Tectonic Theater Project, the 30-year-old company behind international stage successes “Gross Indecency” and “The Laramie Project,” has unveiled an upcoming slate of projects including a New York run for the well-received play “Here There Are Blueberries,” a new touring production of “Laramie Project” with a trans and non-binary cast, a Broadway-targeted solo show for drag performer Sasha Velour, a new play by Bess Wohl and the company’s first Spanish-language play.
Tectonic, which also co-presented the “Seven Deadly Sins” storefront theater event in New York in 2021, has traditionally partnered with other producing organizations to get their work to the stage, but company leadership now expects to take more of a lead role in producing.
“We knew were good at developing work and then partnering, but now we have all these projects in the pipeline and the possibility of producing them ourselves is something that’s very enticing,” said Tectonic artistic director Moisés Kaufman, the Venezuela-born writer-director who co-founded the New York-based company with Jeffrey LaHoste in 1991.
The development of new work, which usually involves researching and devising new pieces from the ground up, is one of three major components of Tectonic’s overall activities. The company also focuses on sustaining its produced and touring work (with organizational demands varying depending on each show’s life cycle) and on the education activities of the Moment Work Institute, a training program for Tectonic’s method of telling stage stories using the full potential of theater as an medium.
Kaufman and Tectonic executive director Matt Joslyn said the move toward self-producing was spurred both by the gathering momentum of the company’s slate of current projects as well as by the strong support of Tectonic’s current board of directors, led by film producer and financier John Hadity.
The projects lined up for future production are:
- “Here There Are Blueberries,” a play by Kaufman and Amanda Gronich first seen in a well-received premiere production earlier this year at La Jolla Playhouse.
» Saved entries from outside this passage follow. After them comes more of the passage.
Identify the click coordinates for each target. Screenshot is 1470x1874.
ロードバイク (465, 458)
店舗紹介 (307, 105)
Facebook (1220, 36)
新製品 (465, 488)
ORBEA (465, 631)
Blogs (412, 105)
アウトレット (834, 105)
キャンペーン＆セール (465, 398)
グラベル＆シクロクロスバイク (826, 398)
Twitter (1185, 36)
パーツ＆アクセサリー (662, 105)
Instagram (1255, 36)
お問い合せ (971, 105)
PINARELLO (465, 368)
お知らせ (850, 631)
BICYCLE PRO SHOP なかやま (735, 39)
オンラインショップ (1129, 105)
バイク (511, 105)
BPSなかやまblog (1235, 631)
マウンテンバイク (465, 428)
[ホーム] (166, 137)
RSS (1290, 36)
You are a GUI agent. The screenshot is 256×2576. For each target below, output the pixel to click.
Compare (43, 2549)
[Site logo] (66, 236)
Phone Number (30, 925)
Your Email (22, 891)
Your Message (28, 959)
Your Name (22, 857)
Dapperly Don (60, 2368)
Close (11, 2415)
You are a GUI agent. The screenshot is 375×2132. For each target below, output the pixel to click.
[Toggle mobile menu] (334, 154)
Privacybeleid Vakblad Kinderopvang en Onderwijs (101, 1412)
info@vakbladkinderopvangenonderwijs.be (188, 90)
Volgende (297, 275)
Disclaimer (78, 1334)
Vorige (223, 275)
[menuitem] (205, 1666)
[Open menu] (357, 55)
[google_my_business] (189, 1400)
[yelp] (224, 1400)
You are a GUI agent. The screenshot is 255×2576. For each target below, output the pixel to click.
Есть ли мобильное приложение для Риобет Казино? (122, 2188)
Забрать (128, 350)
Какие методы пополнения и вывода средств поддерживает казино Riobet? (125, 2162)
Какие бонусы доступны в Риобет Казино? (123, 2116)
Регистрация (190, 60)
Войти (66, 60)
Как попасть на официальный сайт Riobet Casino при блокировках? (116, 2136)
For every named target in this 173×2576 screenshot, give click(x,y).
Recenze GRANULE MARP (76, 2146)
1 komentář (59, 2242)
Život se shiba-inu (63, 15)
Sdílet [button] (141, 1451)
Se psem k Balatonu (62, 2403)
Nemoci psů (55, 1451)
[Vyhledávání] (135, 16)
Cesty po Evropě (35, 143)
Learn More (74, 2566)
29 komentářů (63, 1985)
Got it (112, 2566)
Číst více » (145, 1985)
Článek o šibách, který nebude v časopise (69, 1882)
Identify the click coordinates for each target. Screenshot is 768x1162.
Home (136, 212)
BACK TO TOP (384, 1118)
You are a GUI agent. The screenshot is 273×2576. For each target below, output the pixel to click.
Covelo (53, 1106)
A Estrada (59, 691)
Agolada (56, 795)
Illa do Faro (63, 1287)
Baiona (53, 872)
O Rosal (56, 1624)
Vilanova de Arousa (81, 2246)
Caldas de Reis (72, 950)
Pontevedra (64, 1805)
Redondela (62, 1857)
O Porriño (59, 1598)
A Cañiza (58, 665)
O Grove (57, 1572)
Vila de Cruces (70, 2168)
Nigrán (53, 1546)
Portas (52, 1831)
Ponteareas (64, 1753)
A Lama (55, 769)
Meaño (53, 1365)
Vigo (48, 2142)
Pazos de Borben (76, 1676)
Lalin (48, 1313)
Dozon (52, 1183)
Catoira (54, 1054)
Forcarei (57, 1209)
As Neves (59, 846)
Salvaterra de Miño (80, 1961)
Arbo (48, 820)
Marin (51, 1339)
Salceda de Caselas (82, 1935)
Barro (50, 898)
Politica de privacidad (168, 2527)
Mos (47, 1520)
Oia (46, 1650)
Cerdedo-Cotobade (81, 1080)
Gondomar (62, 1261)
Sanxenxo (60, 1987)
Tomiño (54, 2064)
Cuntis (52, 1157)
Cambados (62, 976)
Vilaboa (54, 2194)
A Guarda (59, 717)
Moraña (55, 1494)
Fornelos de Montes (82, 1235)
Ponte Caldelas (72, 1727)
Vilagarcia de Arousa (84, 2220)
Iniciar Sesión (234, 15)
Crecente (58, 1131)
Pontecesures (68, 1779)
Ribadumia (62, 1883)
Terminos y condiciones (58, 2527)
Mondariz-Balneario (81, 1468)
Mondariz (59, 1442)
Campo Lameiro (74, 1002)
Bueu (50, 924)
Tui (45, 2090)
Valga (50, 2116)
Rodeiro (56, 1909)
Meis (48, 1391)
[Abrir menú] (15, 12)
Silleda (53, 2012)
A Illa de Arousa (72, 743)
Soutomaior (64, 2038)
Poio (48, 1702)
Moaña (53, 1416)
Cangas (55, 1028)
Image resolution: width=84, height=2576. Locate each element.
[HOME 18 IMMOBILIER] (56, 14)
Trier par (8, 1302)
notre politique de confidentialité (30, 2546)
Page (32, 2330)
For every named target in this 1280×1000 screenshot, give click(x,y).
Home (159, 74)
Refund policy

Piecing together the backstory of an album of photos from the Auschwitz concentration camp, the play has drawn interest in future productions with New York theaters as well as regional and international institutions.
- A solo show co-created and performed by “RuPaul’s Drag Race” winner Velour about the history of drag, aiming for a Broadway run.
- A new production of “The Laramie Project,” the 2000 docudrama about the murder of Matthew Shepard, with a cast comprised of trans and non-binary actors and geared toward touring.
- An executive producing role on “The Connector,” a new musical by Jason Robert Brown, Jonathan Marc Sherman and director Daisy Prince, about a young writer and the conflict between artistic integrity and the drive to succeed.
- “Zephyr,” a play by LaHoste about an enigmatic New Orleans woman and her relationship with a talking parrot. Tectonic is currently in talks for a production at a university in the next year.
- “Las Aventuras de Juan Planchard,” a new Spanish-language play by Kaufman, based on a Venezuelan bestseller about a corrupt government official and described by Kaufman as “part Tarantino and part telenovela.” Kaufman said the production would aim to premiere in the U.S. in a Spanish-language production with English supertitles.
- A commission for a full-length adaptation of “Lust,” the one-act by Wohl about a pole dancer’s inner monologue that was a standout segment of “Seven Deadly Sins.”
- “Treatment and Data,” about the history of AIDS activist group ACT UP, which is being explored either for stage or a possible TV series.
Unlike other longstanding New York not-for-profit theaters such as the Public or New York Theatre Workshop, Tectonic currently has no permanent offices and only three full-time employees, with the company’s ranks filled out by contract workers depending on the needs of each project. Tectonic’s 2023 operating budget is $1.3 million.
“The fact that we don’t have a set institutional structure means that we can be nimble,” Joslyn said. “We can resource each project with the very specific needs of that project.”